What you will do>
Using the data below, print exactly the line with "Open a new tab with plus button", the line with "You are a computer-use", and every line between them, but none of the pictures.

Entries shown>
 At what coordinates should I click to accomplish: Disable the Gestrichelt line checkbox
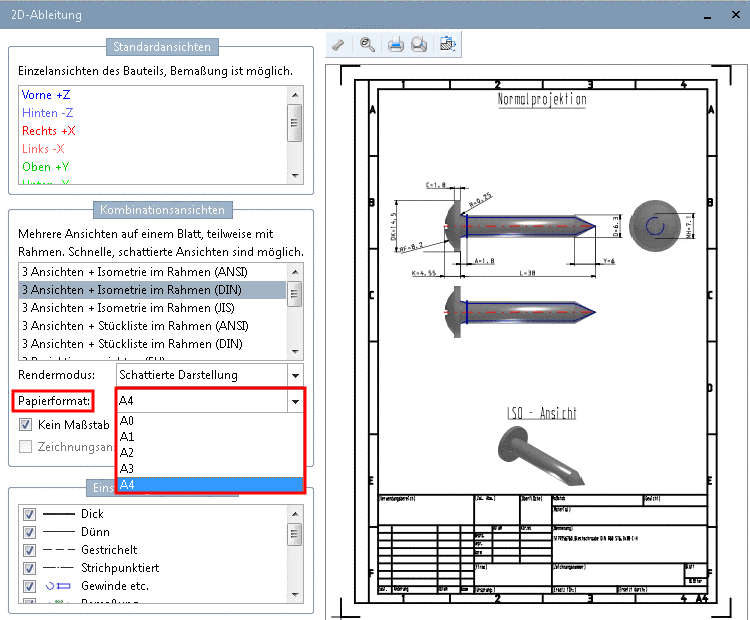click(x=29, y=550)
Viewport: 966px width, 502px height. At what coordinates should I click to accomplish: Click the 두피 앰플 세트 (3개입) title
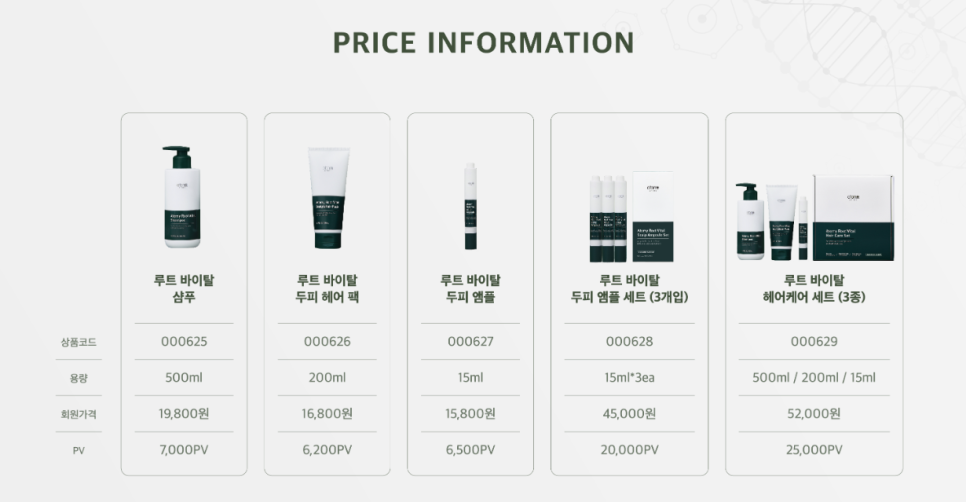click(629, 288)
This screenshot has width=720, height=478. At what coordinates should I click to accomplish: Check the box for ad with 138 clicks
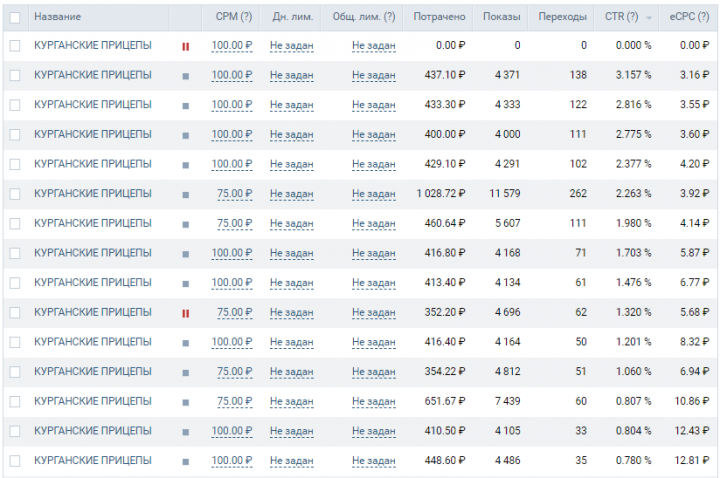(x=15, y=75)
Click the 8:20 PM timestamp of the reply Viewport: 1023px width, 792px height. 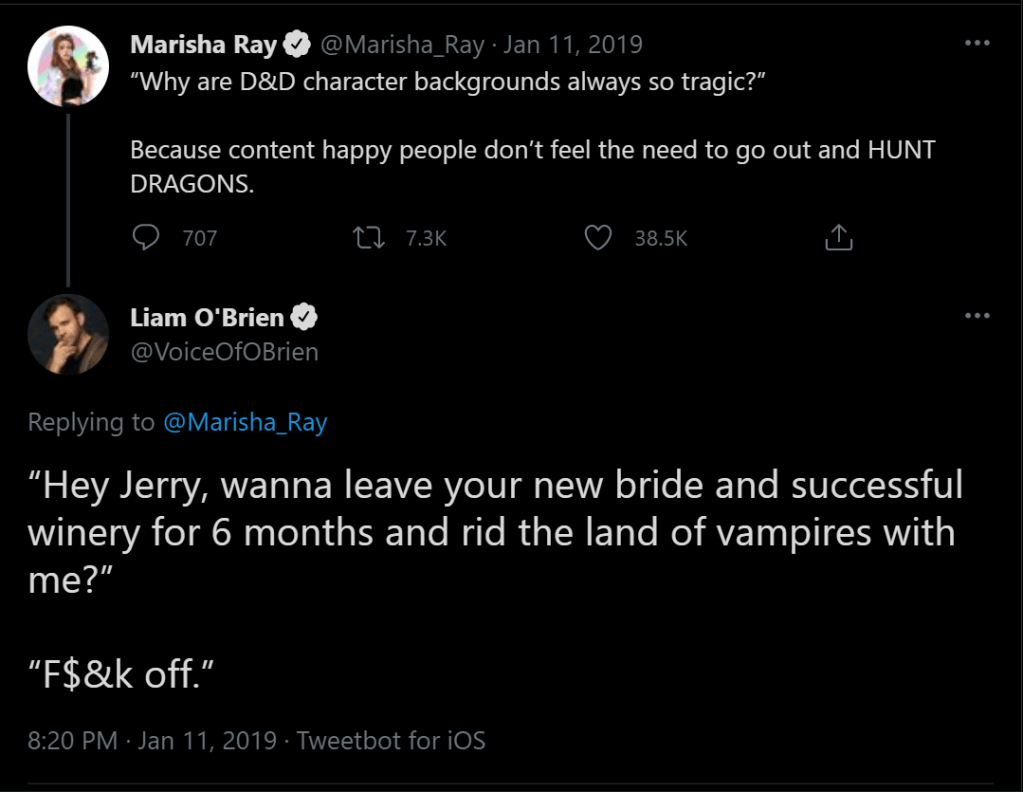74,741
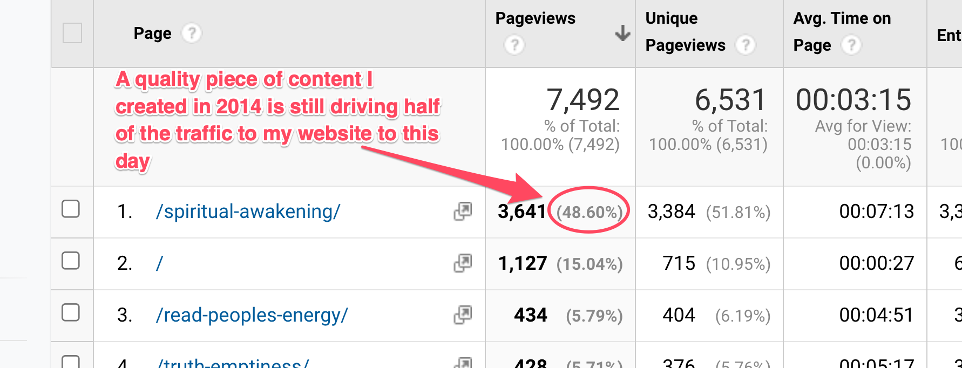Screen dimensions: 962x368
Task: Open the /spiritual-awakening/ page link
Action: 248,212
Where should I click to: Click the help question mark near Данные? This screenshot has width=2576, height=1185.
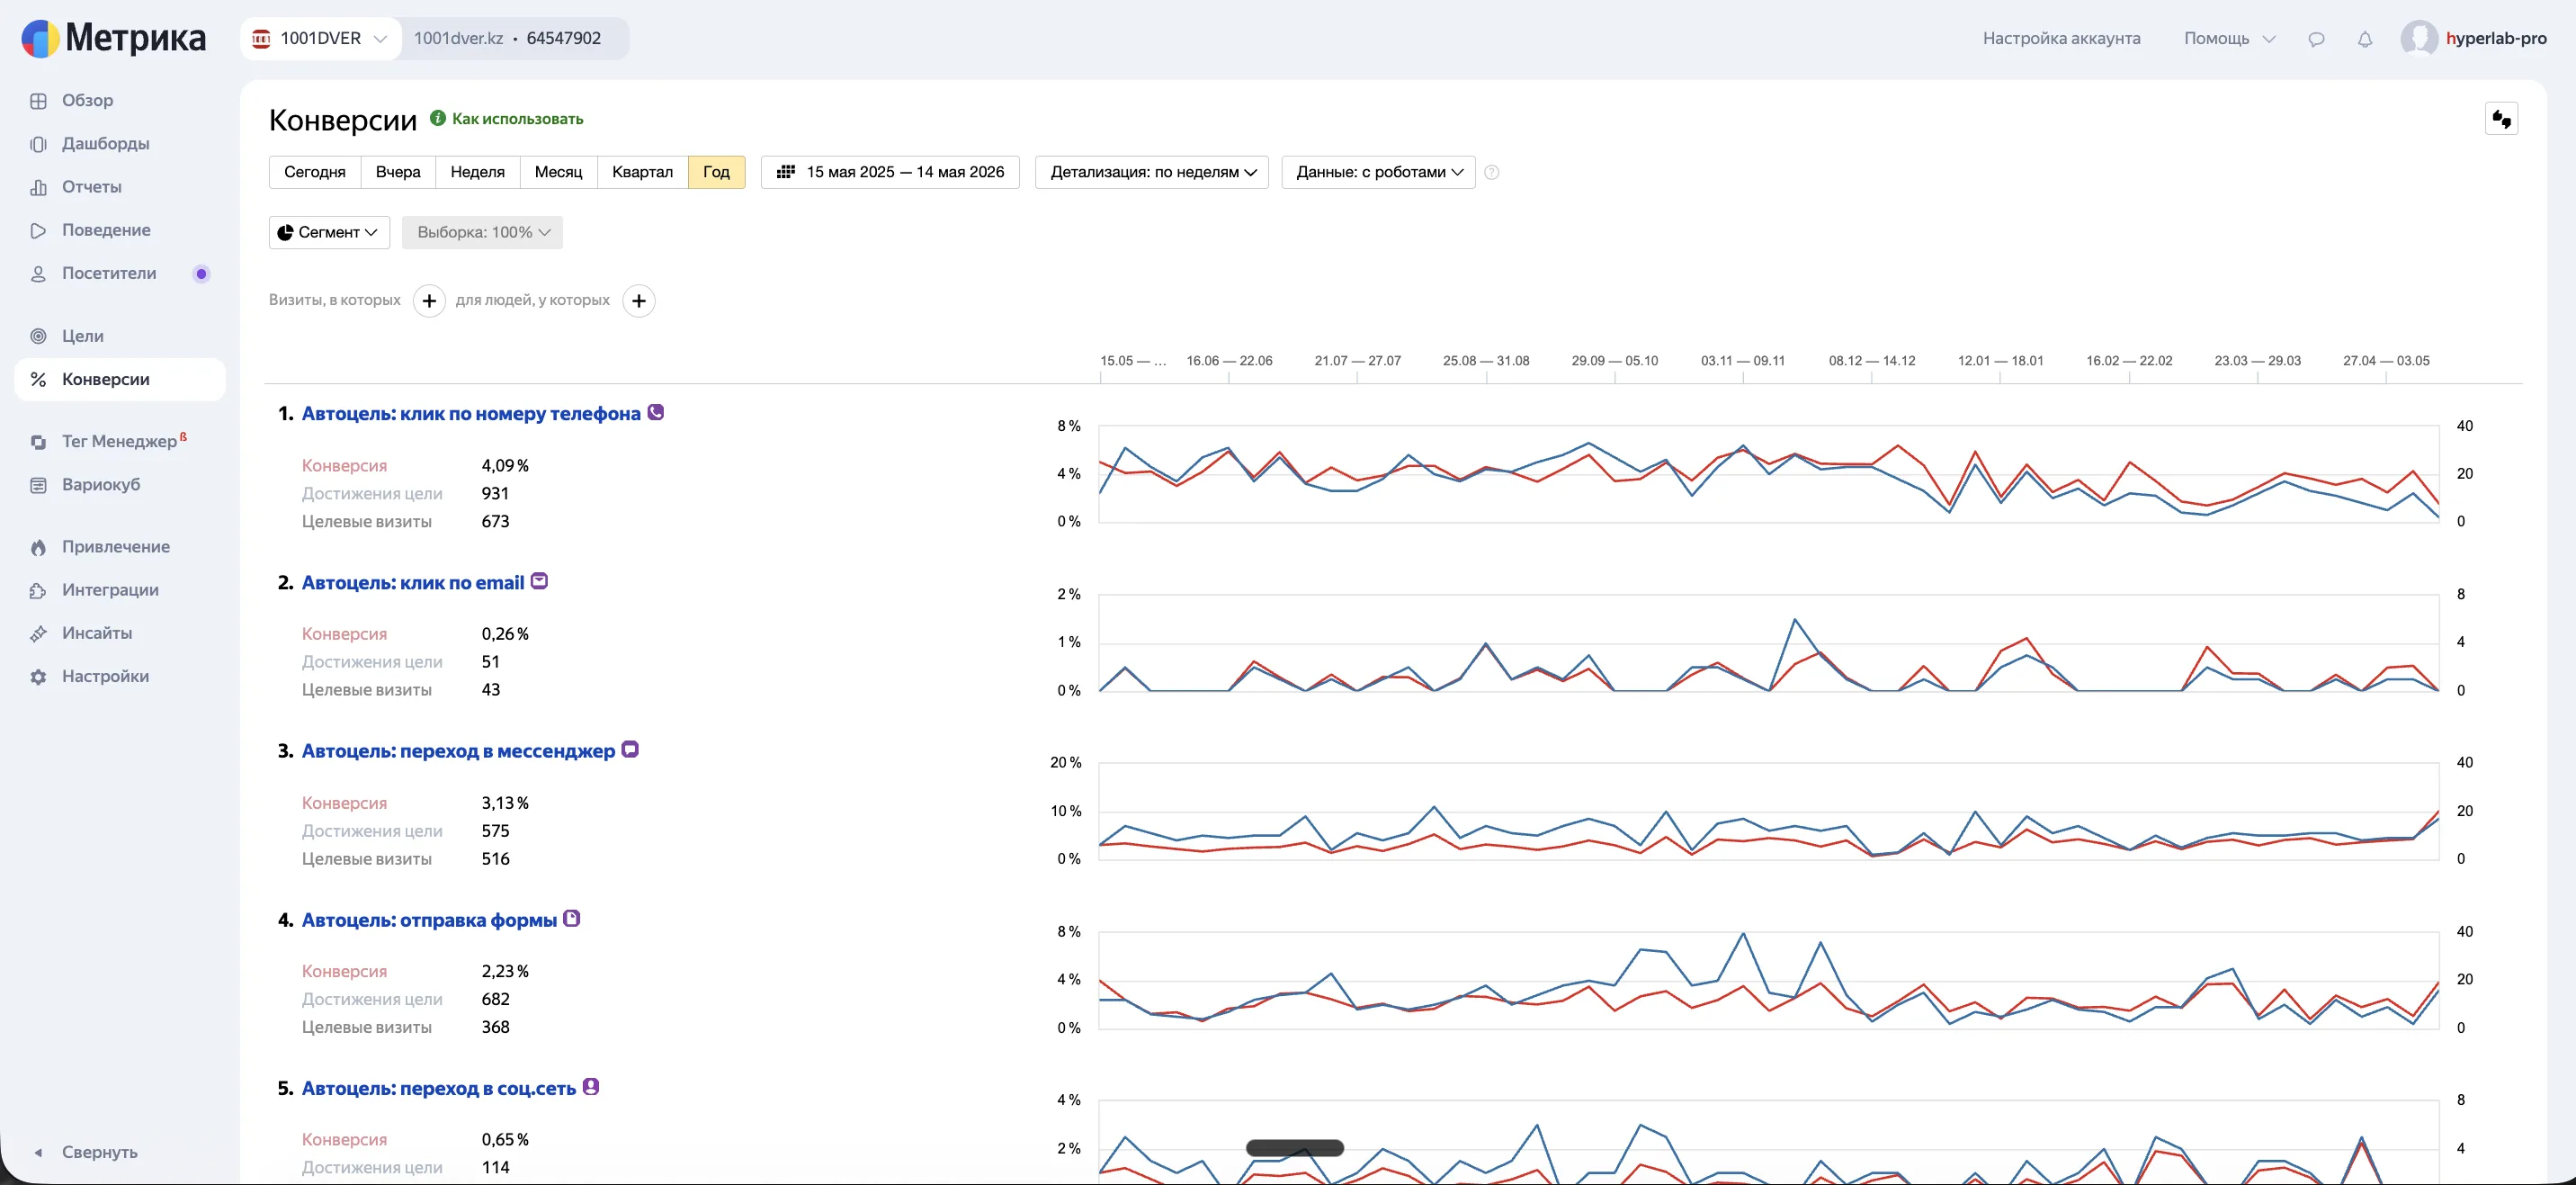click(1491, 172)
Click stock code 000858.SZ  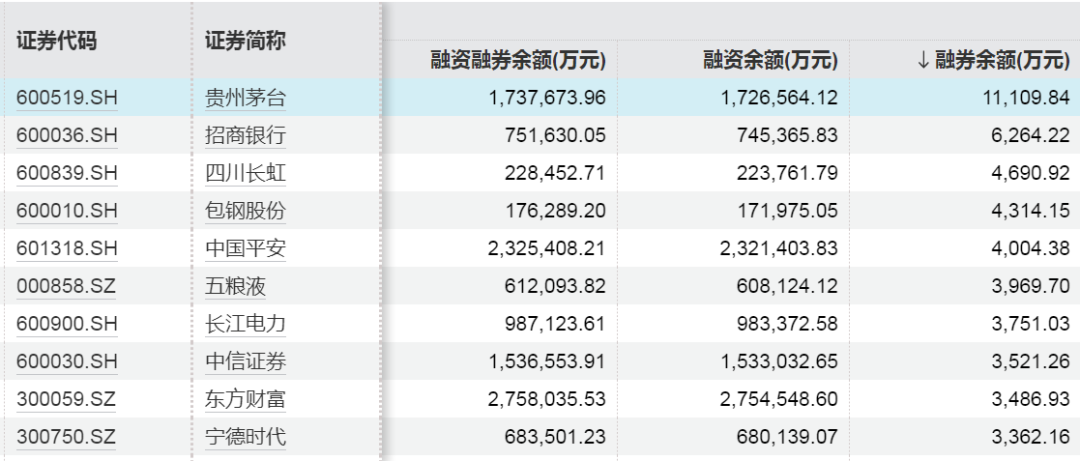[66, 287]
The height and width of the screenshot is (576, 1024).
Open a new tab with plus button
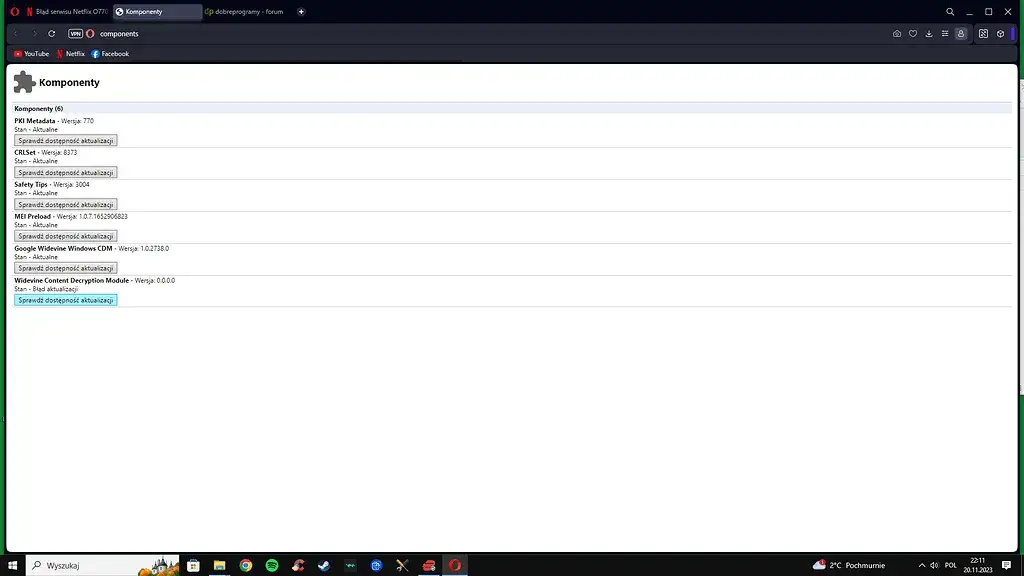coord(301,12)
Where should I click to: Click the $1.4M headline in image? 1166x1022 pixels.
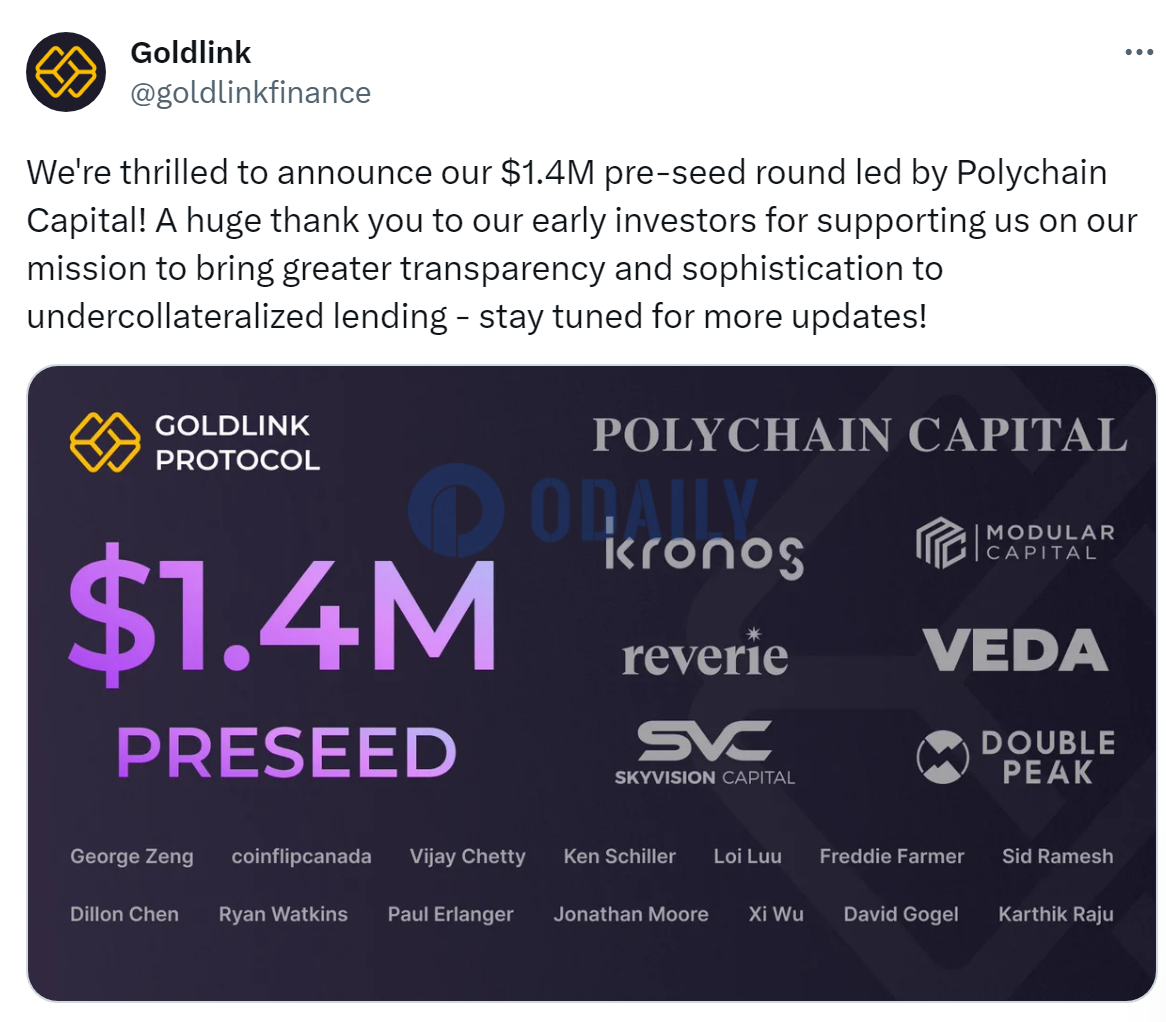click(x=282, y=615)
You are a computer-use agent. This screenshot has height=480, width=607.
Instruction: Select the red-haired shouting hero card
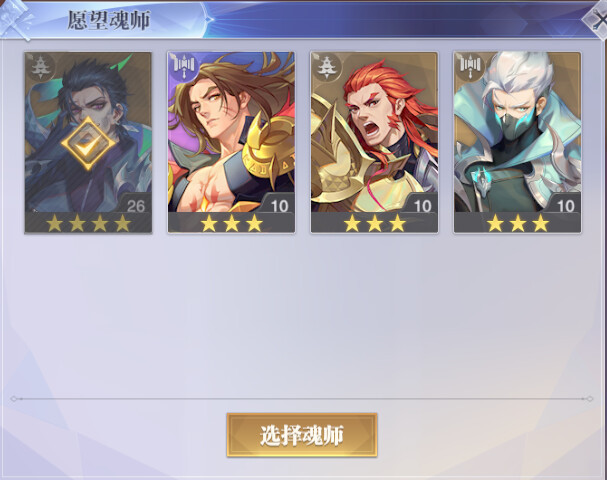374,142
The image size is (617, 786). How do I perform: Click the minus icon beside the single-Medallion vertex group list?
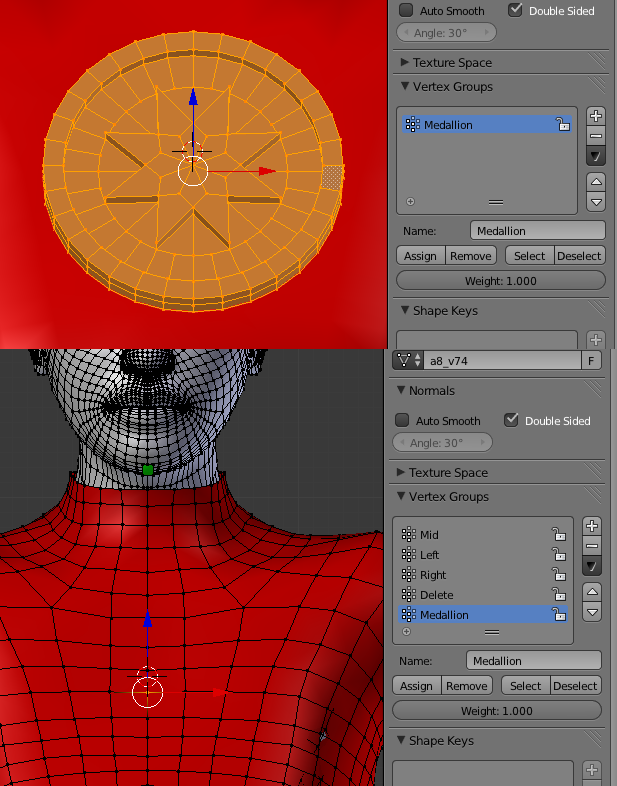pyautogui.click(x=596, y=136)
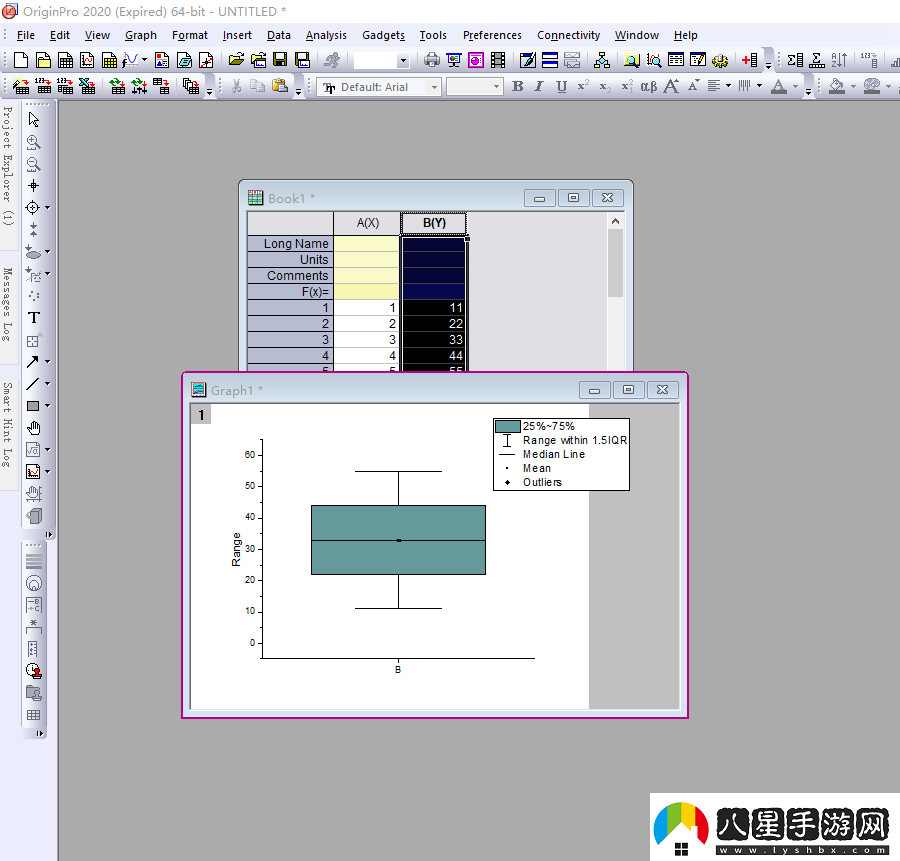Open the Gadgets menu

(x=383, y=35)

Result for this exercise>
Open a new tab with plus button
coord(301,12)
Where should I click to: Click the $1.4M headline in image? 1166x1022 pixels.
click(x=282, y=615)
You are a computer-use agent. This screenshot has height=480, width=607.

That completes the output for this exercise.